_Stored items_
★ ★ ★ ★ ★

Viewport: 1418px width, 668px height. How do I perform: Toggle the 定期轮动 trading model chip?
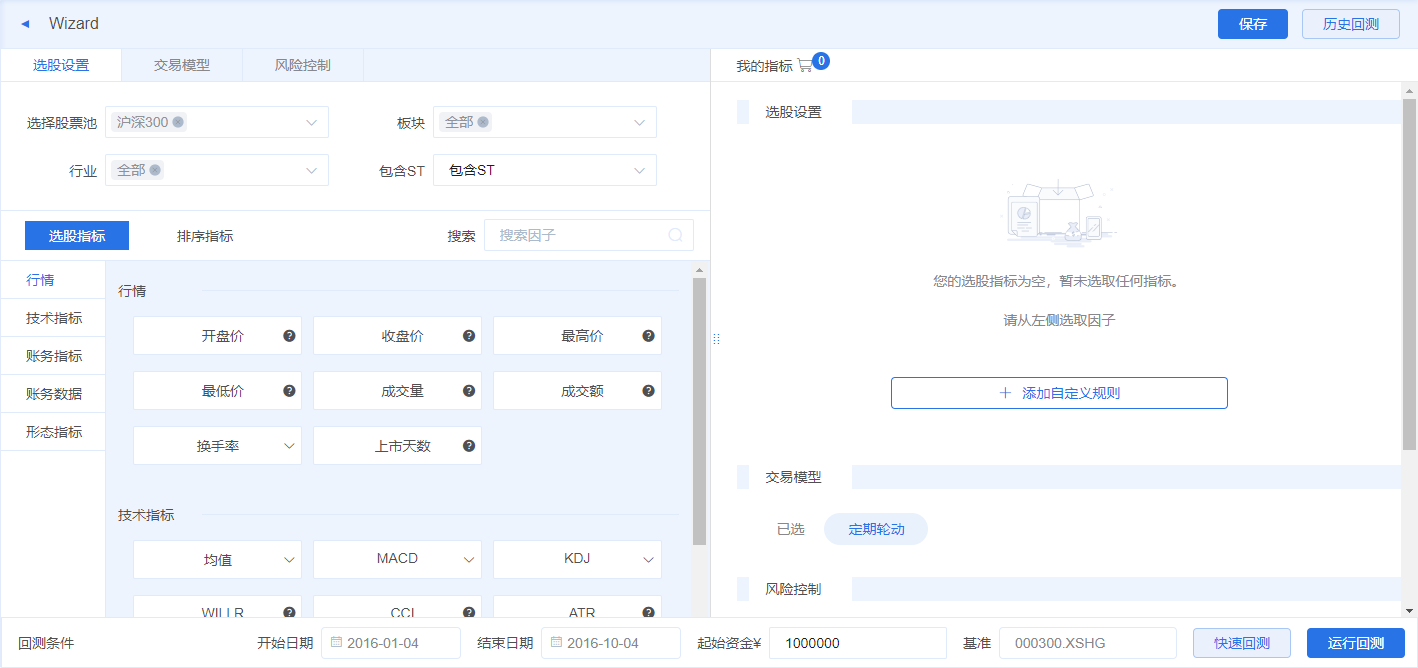pyautogui.click(x=875, y=529)
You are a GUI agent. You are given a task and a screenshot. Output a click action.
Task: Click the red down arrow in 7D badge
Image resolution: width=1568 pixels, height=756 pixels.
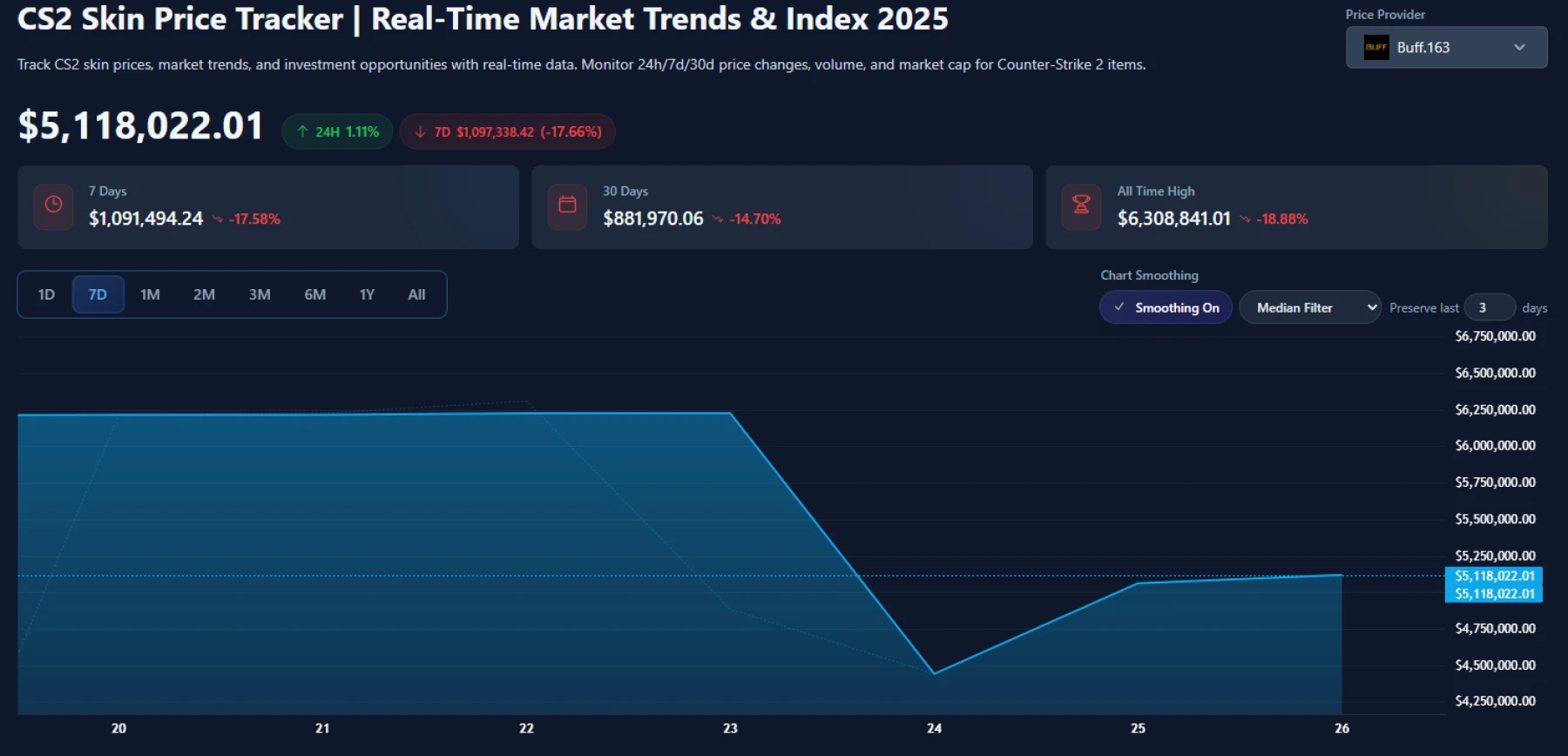(420, 132)
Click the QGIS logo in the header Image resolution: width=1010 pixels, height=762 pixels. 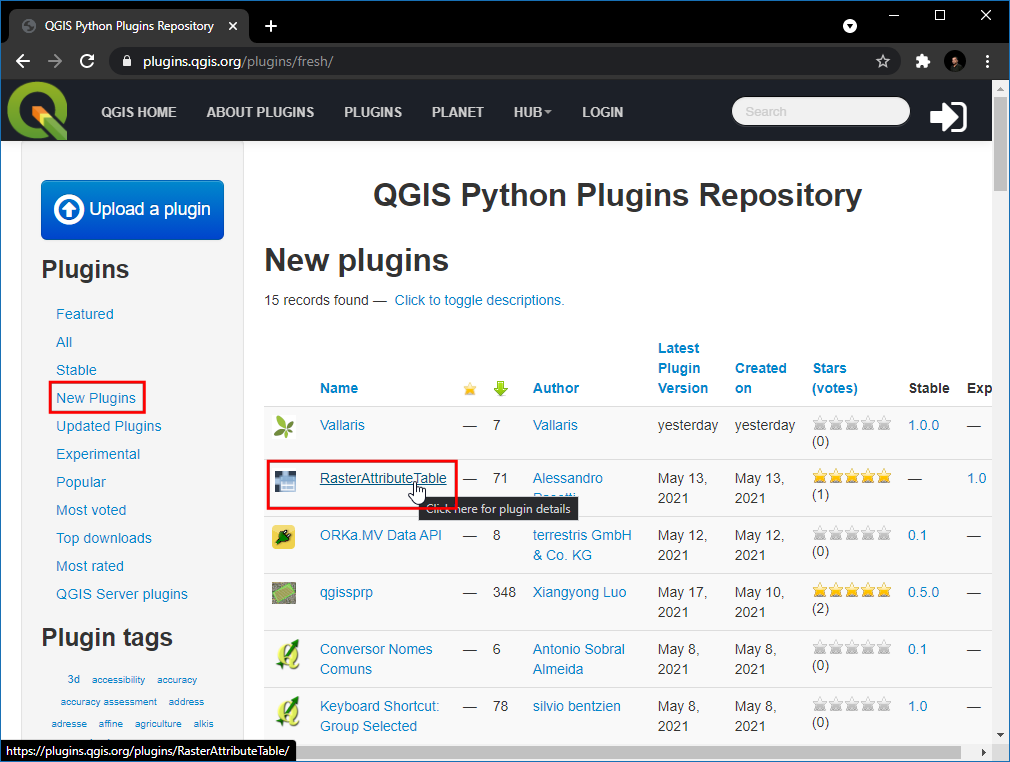coord(37,111)
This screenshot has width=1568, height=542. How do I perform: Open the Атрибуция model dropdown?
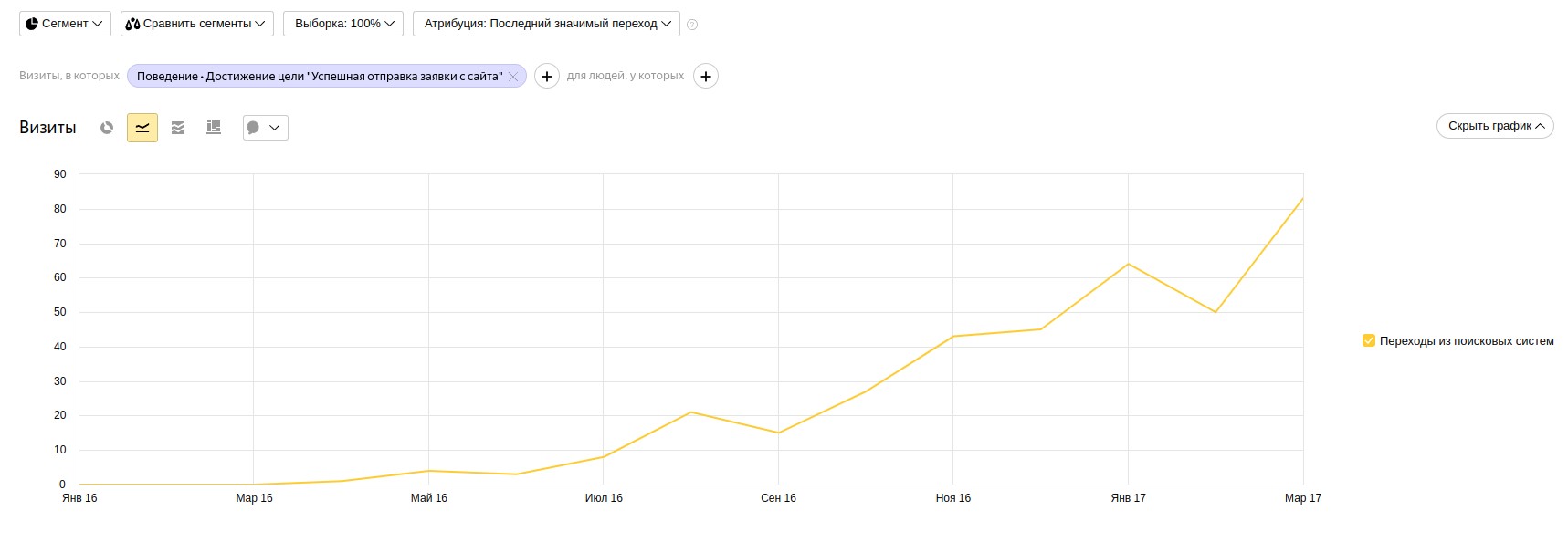(x=546, y=24)
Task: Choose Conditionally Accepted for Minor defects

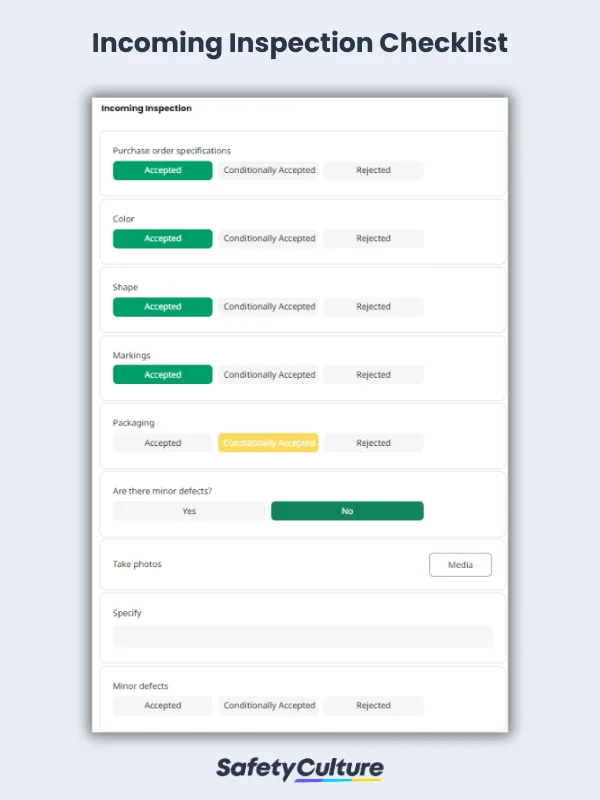Action: [x=268, y=705]
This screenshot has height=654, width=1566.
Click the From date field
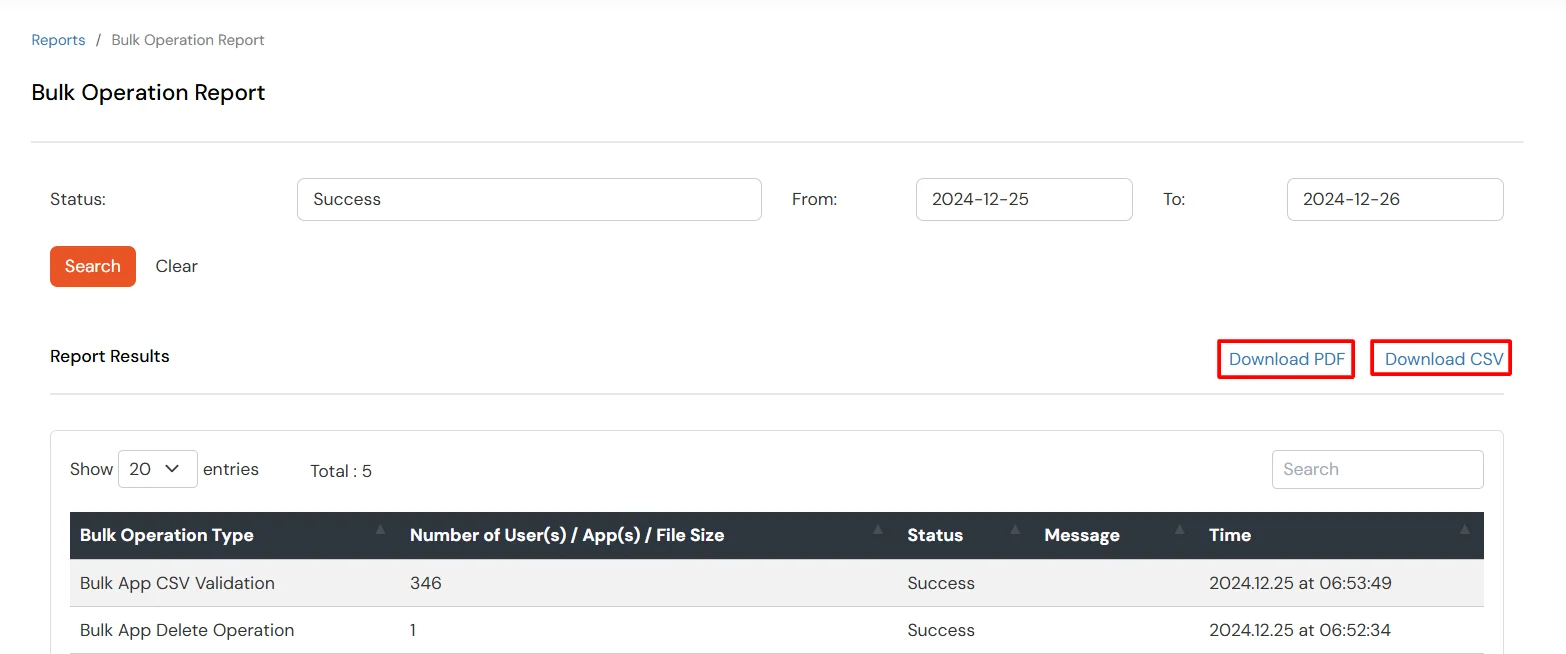1023,199
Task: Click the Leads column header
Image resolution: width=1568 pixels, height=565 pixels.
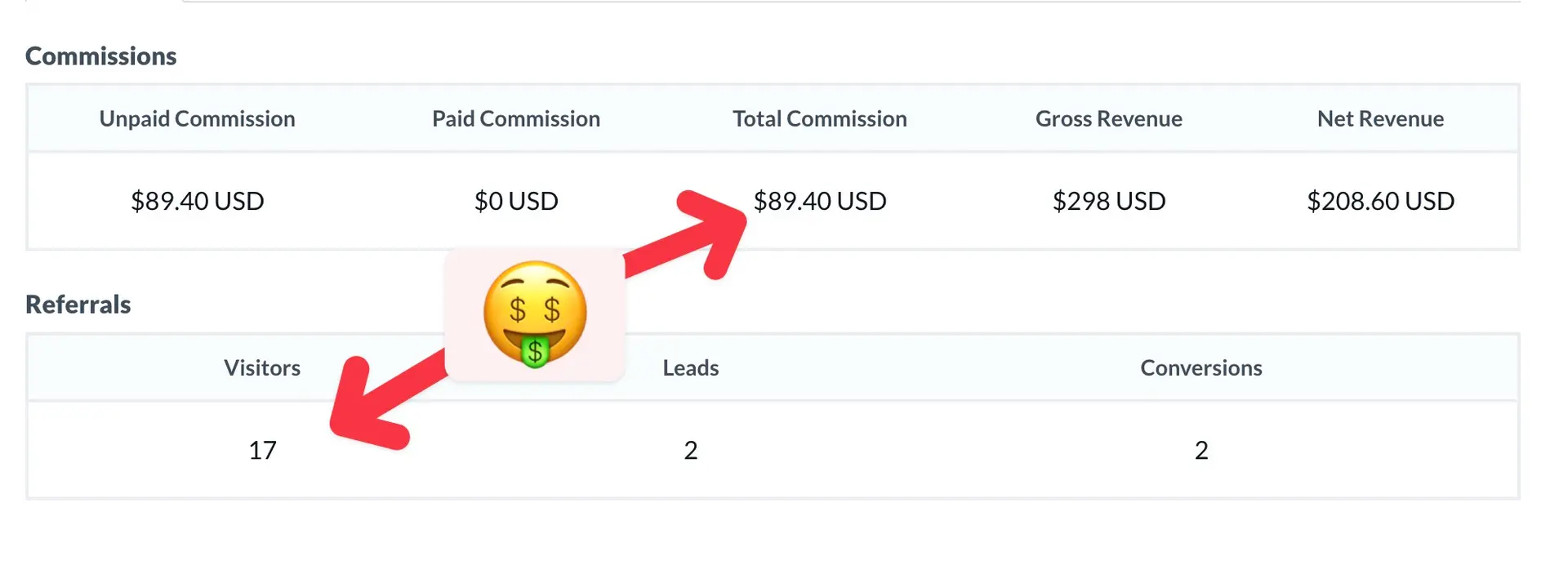Action: coord(691,368)
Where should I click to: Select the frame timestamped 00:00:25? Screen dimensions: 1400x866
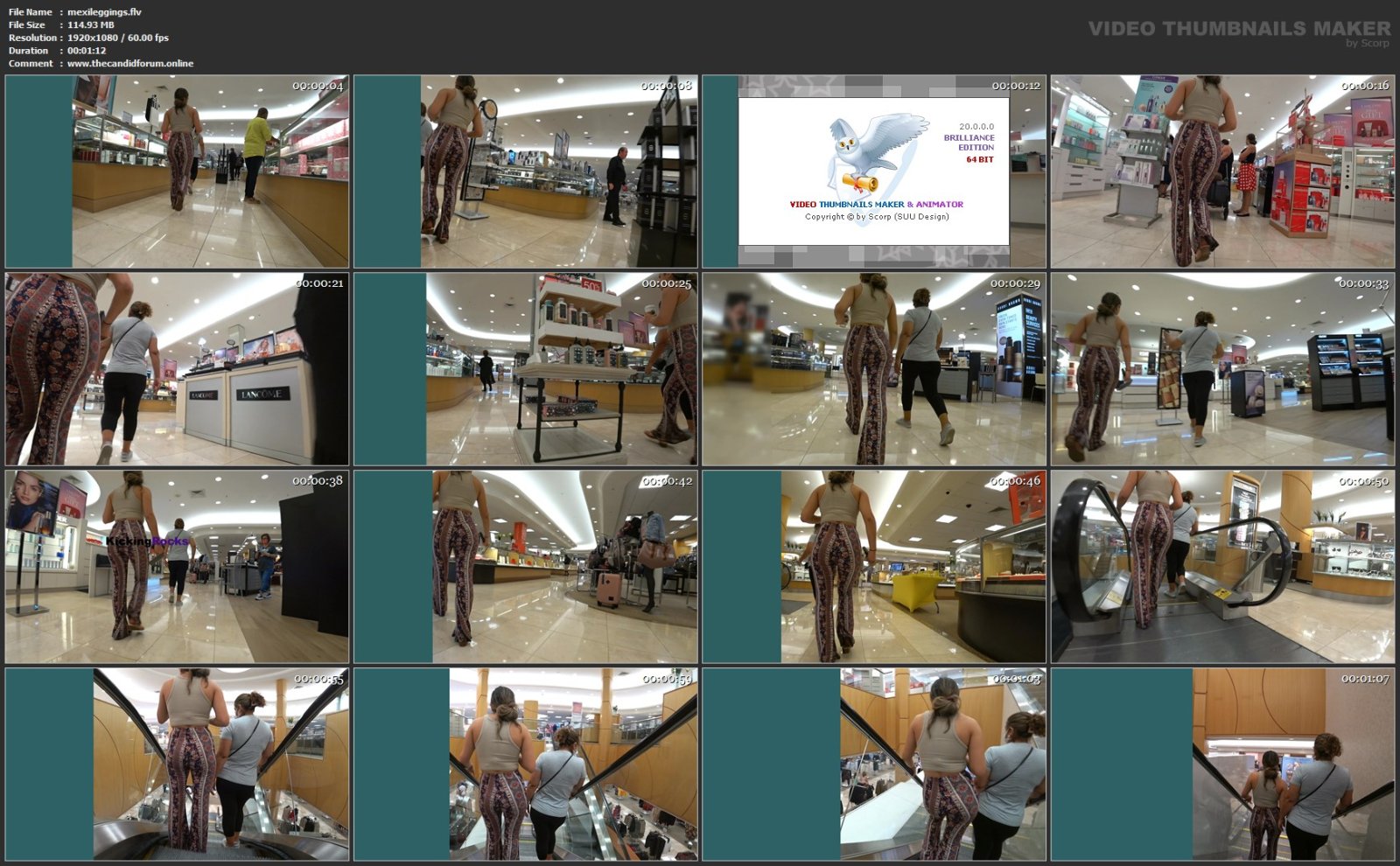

★ ★ ★ ★ ★

_DESCRIPTION OF THE TASK_
Please restate word for word the lines above, starting with the line that holds "Task: Choose Conditionally" and ending with the final line of the records, while leaving out pictures.

_OUTPUT OF THE TASK_
Task: Choose Conditionally Accepted for Minor defects

Action: [x=268, y=705]
This screenshot has height=654, width=1566.
Click the From date field
1023,199
Task: Click the Leads column header
Image resolution: width=1568 pixels, height=565 pixels.
Action: coord(691,368)
Where should I click to: Select the frame timestamped 00:00:25? Screen dimensions: 1400x866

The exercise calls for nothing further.